The restaurant was nothing special – kebabs done on an outdoor barbie, rice, fresh squeezed juice from any fruit you could imagine, hummus, tabbouleh, moutabal. I had my first shot at eating Arabic-style, using the right hand to scoop stuff up. I had been led to believe that the left hand was considered unclean. But guess what? I’m left-handed. Trying to use the right hand was just a complete disaster, two years olds can eat more tidily than that!
I was introduced to my colleagues, and pretty quickly spotted that I was the only paleface in the office. I was told that there was another one, an American, but he was working on a site about 100 kms away and only came into the office on Thursdays. Hmmm. The staff were Egyptian, Indian, Pakistani, and one Jordanian (let’s call him Ramez) who was a spy for the boss and who tried to make my life as hellish as possible.
Bongo’s company was originally involved in civil engineering.

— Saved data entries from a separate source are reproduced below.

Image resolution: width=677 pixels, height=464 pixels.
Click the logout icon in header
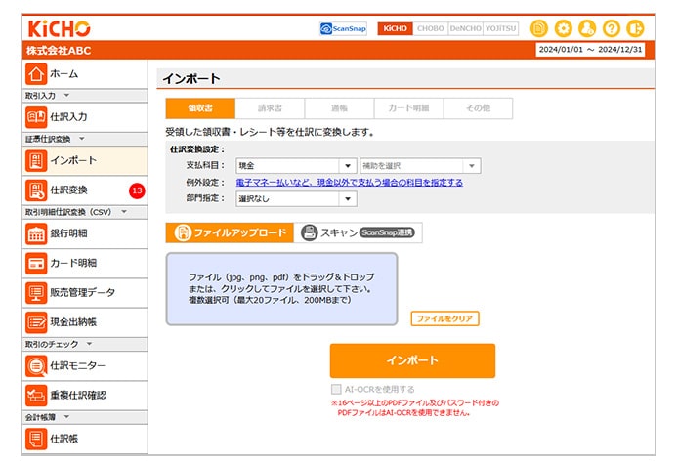pos(637,28)
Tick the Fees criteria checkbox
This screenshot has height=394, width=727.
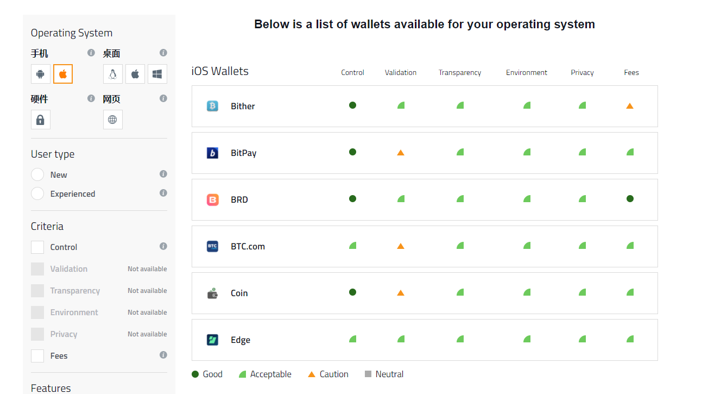tap(37, 356)
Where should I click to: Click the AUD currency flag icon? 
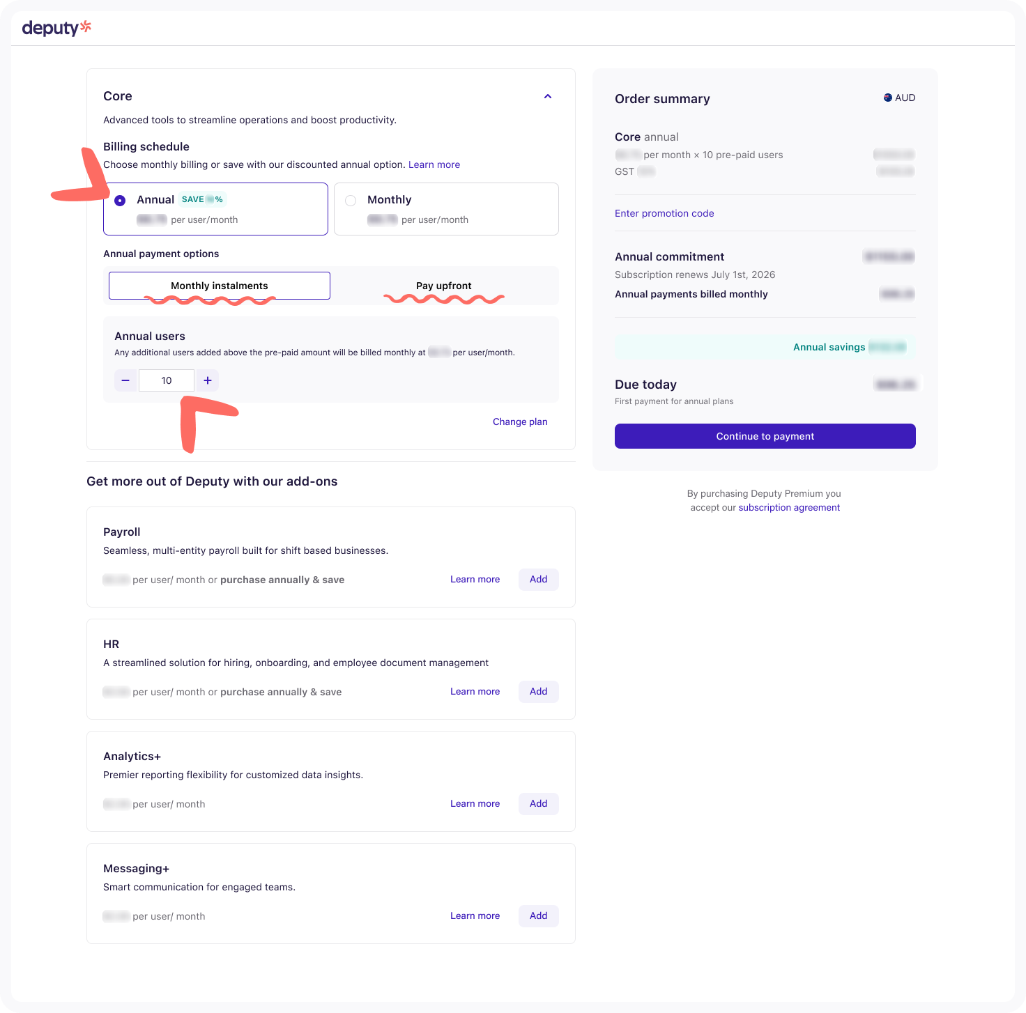(888, 98)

He had bolted on a couple of architects, and had recently won a couple of interior design contracts with the stipulation that the designer be British (c’est moi). On my second day I was introduced to Dr Client, who was the Minister of SomethingorOther and actually a very smart cookie.
Ali Bongo owned the company, and his personal office was almost as big as the main production area that contained about 16 architects, engineers and draughtsmen. Quite right too. How else would anyone know who was in charge? Second in command was the General Manager and Chief Architect, let’s call him B’astard, and it turned out that he had been the bane of Charlie’s life in Kuwait. I mentioned to him that we had a mutual acquaintance, and he just sniffed.
My first weekend arrived (Thursday afternoon and all day Friday), and I was wondering what I was going to do. Foolishly, I asked Ramez what one did on a weekend in Riyadh. Like a shot he promised to pick me up early on Thursday evening and show me the sights, maybe have dinner, drink some wine and go to a nightclub. I was fairly certain that these last two activities would not be happening, and I was right. We ended up mooching around the big shopping mall in Olaya district (I think it’s called the Akariya Center, but I could be wrong). I was horrified. Actually I was bored rigid, but Ramez seemed to be getting some kind of a buzz out of it. He obviously had x-ray vision because he was ogling (presumably young) ladies in their abayas and I don’t know the name of bag over the head, and, I don’t know, maybe he had a good imagination.
Exhausted by the thrills of the mall, we went to a restaurant. Ramez drove us in his fairly new car and this didn’t seem at all remarkable to me at the time. It was only a few months later when some of the Indians started trusting me that they told me he’d been given the car by Bongo as a reward for a particularly outstanding bit of spying he’d done.
The restaurant was nothing special – kebabs done on an outdoor barbie, rice, fresh squeezed juice from any fruit you could imagine, hummus, tabbouleh, moutabal. I had my first shot at eating Arabic-style, using the right hand to scoop stuff up. I had been led to believe that the left hand was considered unclean. But guess what? I’m left-handed. Trying to use the right hand was just a complete disaster, two years olds can eat more tidily than that!